Other examples come from ethnic identities like African dances or Eastern European prayer circles, but they can also include Amish quilting, crafting fly fishing lures, or taxidermy.
"A taxidermist is a good example of folk and traditional art because they're not creating a taxidermied buck head or a taxidermied fox to go in a museum," Armor explained. "They're doing it for that hunter."
With her IMLS grant, Armor facilitated 49 folk art workshops throughout various libraries last summer. They included Ukranian-style egg painting, a West African clothing design workshop for local sewers and quilters, and more.

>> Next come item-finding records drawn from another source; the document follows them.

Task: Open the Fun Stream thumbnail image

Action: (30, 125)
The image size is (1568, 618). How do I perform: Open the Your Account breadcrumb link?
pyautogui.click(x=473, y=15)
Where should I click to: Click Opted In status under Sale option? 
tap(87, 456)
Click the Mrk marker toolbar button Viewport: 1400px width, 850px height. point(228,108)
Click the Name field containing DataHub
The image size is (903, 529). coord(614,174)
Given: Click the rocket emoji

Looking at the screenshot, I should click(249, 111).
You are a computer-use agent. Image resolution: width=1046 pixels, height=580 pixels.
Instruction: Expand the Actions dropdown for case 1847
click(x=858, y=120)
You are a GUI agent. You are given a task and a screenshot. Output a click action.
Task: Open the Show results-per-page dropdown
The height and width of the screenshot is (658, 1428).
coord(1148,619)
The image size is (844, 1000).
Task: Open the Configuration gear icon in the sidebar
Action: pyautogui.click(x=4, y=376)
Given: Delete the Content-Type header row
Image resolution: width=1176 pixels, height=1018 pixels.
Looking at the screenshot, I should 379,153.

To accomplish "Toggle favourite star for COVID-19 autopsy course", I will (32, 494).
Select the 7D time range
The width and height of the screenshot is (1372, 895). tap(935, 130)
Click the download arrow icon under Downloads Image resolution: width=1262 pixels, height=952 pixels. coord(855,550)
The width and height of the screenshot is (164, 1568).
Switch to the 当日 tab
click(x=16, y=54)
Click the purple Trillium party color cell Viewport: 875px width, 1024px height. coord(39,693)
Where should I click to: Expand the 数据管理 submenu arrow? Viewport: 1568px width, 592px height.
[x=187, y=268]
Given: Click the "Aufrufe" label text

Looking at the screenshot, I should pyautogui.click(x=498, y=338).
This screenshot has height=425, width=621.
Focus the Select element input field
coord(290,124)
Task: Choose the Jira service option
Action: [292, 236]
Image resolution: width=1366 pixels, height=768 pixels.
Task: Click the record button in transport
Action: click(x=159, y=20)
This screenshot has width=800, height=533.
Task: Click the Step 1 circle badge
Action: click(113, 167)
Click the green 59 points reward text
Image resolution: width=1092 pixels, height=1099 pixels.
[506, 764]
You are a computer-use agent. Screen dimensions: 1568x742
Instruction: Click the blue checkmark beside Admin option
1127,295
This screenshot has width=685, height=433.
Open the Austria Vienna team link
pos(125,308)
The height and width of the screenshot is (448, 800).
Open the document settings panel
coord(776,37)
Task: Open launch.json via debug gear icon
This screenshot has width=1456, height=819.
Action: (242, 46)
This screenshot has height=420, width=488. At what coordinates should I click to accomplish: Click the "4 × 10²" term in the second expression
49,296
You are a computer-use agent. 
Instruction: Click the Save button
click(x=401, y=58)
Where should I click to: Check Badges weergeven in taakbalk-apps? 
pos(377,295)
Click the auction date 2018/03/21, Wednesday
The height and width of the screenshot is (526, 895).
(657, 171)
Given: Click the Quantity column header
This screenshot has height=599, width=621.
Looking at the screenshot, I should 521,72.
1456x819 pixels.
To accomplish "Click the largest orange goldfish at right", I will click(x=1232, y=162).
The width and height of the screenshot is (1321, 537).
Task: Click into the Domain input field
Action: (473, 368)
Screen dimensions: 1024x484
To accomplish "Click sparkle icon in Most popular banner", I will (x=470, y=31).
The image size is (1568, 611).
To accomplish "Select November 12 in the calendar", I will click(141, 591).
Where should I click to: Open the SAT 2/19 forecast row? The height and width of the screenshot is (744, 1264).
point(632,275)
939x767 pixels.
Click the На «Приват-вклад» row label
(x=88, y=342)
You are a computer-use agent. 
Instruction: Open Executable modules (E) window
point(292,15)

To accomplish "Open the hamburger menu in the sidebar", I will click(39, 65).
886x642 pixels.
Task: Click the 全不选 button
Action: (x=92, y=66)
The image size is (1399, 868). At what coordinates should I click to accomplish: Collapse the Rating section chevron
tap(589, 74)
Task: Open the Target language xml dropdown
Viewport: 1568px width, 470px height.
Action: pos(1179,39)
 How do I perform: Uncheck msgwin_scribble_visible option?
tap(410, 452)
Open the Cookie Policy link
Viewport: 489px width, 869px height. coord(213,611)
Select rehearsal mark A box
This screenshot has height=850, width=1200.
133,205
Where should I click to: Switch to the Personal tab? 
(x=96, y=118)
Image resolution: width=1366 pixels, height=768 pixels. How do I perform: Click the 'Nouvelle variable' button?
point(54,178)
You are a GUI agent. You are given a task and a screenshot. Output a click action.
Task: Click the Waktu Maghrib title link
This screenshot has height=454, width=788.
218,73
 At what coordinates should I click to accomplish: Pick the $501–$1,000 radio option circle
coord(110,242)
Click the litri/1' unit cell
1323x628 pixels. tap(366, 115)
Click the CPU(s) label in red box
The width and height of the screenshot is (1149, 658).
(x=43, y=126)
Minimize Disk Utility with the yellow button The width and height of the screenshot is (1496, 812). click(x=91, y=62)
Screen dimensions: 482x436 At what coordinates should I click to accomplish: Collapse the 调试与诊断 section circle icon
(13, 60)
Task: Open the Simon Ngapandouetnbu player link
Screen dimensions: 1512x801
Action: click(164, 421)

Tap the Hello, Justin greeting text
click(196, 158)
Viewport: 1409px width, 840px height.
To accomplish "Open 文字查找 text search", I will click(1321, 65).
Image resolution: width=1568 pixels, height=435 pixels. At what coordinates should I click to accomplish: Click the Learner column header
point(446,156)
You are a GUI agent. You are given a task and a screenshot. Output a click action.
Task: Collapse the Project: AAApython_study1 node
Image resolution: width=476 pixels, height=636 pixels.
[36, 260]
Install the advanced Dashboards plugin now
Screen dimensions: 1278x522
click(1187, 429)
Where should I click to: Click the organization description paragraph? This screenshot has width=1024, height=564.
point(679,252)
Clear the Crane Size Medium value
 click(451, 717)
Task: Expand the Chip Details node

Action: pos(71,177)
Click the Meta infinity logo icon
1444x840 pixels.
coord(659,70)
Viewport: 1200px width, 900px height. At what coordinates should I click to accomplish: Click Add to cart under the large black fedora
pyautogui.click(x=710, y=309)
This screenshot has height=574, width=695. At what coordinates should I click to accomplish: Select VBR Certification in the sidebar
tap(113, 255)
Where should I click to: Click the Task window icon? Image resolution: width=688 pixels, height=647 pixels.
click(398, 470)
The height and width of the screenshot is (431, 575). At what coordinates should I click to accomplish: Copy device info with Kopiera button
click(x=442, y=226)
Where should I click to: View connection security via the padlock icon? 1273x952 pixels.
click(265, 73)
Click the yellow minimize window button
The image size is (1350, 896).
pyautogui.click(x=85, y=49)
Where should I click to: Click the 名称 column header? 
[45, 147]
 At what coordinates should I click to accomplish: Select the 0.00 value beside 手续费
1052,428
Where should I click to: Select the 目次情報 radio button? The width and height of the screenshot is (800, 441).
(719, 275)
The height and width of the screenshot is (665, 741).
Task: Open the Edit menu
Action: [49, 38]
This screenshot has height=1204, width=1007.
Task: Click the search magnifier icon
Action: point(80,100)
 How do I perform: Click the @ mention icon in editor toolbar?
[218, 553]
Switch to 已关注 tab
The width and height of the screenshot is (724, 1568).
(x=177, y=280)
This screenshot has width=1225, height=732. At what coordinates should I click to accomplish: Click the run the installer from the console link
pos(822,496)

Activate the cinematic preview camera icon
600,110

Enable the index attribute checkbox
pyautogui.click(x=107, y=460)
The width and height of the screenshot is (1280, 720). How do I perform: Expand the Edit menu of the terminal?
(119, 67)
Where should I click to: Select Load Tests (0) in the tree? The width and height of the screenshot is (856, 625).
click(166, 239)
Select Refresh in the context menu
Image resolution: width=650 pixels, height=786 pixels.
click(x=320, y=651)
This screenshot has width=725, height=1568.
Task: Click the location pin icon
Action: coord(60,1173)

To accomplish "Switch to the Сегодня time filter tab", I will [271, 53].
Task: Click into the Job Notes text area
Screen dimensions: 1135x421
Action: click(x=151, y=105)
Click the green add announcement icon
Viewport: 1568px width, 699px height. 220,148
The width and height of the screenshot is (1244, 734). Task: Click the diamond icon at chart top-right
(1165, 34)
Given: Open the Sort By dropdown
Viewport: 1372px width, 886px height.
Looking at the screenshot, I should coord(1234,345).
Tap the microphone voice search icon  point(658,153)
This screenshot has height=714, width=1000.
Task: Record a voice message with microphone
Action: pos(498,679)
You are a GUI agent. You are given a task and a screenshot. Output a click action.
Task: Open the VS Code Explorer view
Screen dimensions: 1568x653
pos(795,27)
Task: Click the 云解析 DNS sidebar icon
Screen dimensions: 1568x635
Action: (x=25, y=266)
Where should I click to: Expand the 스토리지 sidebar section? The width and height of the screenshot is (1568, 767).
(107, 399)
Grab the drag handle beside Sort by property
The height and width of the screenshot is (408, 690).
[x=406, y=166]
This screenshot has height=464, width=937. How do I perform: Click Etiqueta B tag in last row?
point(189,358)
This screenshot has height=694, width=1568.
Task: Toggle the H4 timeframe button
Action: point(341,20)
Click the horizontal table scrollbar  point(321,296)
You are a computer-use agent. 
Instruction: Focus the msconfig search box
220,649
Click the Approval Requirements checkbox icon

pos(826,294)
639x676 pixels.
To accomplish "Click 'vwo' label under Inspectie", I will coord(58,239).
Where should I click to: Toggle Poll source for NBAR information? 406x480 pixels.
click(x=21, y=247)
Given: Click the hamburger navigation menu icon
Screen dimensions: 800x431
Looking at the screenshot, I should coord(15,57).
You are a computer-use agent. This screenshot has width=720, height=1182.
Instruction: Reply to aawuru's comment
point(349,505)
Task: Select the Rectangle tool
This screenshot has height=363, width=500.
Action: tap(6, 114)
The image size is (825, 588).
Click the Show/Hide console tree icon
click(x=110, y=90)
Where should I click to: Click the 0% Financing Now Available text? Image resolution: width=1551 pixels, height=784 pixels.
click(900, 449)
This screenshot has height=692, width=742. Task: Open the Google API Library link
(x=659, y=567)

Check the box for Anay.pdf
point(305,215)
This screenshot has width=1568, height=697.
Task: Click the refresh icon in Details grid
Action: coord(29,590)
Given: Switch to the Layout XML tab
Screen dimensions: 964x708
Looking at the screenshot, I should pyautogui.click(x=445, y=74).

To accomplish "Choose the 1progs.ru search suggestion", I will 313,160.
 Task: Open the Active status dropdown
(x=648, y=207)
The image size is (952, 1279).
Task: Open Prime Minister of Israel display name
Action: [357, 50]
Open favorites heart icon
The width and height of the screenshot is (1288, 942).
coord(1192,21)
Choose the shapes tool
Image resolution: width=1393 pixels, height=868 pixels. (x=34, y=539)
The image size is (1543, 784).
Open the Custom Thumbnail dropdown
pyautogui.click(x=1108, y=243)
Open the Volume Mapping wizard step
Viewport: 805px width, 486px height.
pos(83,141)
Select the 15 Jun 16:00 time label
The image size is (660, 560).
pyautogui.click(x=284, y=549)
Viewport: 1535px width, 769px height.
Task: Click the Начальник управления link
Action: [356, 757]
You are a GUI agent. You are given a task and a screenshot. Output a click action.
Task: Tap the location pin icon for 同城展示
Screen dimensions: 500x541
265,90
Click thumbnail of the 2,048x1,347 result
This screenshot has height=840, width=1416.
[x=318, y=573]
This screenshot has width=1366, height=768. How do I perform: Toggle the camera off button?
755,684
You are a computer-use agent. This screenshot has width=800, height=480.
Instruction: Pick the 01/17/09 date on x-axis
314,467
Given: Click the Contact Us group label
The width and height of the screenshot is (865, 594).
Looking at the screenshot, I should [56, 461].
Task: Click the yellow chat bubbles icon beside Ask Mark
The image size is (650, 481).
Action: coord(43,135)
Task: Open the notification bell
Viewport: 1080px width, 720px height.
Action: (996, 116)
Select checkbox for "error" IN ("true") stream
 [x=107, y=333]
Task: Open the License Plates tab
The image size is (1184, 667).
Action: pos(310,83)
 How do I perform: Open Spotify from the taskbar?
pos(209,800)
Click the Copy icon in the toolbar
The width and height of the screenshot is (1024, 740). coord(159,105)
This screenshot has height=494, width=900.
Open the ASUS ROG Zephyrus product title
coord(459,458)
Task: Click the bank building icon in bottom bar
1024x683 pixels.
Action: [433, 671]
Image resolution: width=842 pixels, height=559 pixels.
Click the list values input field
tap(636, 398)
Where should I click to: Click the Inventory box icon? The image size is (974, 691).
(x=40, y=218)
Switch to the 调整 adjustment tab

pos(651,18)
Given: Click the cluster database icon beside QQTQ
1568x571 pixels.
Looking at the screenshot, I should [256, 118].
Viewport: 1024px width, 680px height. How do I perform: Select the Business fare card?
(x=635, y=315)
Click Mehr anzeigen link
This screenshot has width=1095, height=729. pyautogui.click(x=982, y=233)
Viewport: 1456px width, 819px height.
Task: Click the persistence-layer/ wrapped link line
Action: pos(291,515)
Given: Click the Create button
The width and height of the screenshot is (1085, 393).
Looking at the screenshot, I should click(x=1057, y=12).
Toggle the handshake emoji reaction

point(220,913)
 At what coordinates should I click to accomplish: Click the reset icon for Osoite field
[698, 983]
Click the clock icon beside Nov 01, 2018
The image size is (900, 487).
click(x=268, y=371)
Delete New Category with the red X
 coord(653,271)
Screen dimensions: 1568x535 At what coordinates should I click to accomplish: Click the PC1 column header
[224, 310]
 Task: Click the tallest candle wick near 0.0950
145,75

Armor said the IMLS proposals that were most successful and received funding were those that were collaborative and met the needs of the community.
"The IMLS has been very interested in working with diverse communities and making sure that the museum is indeed serving all kinds of people, particularly those people who wouldn't see themselves as museum-goers," she said.
For example, if an African group wanted to teach educators how to incorporate song and dance in the classroom, all those involved must be consulted to ensure it meets their needs.
The IMLS has become a conduit for a bigger cultural shift that began in the '70s when museums began welcoming educators into their space. It became centered around people rather than objects. "Objects are the means in which they do programming, but it's really about the people," Armor said.
The question became how the museum could further the community's interests and challenge the community to better itself.
A broader picture
Although the proposed cuts would not prevent museums or libraries from operating, they would eliminate a key source of support, particularly for smaller institutions.
Over the years, the IMLS has sought to level the playing field by offering grants tailored to small-scale organizations with limited resources. If the IMLS is eliminated or these funds are instead managed by state governments, competition may increase and opportunities could diminish for institutions without dedicated grant-writing staff.
Currently, Armor said, the IMLS has a rigorous grant process to ensure measurable success and that there is community buy-in. Most grants require matching funds, which Armor said can typically be secured with the help of the state. However, if the money is funneled through the state, that avenue will no longer be available.
Armor said the National Endowment for the Humanities and the National Education Association are also pieces of the cultural sector puzzle that have been slashed and will hurt the most excluded communities.
"It will affect the poorest, the most marginalized, and the neediest," she said. "The amount of money that the IMLS gets in federal and taxpayer dollars is so small yet the impact has been so great." She said that every dollar is amplified through the IMLS and it was a marker of trust by the federal government in their work.
"By defunding the IMLS I feel like we're cutting off our nose to spite our face. It hasn't been partisan," she said. "It has been about the community and widening the access to culture and learning for all kinds of people. And if that isn't at the heart of democracy, I don't know what is."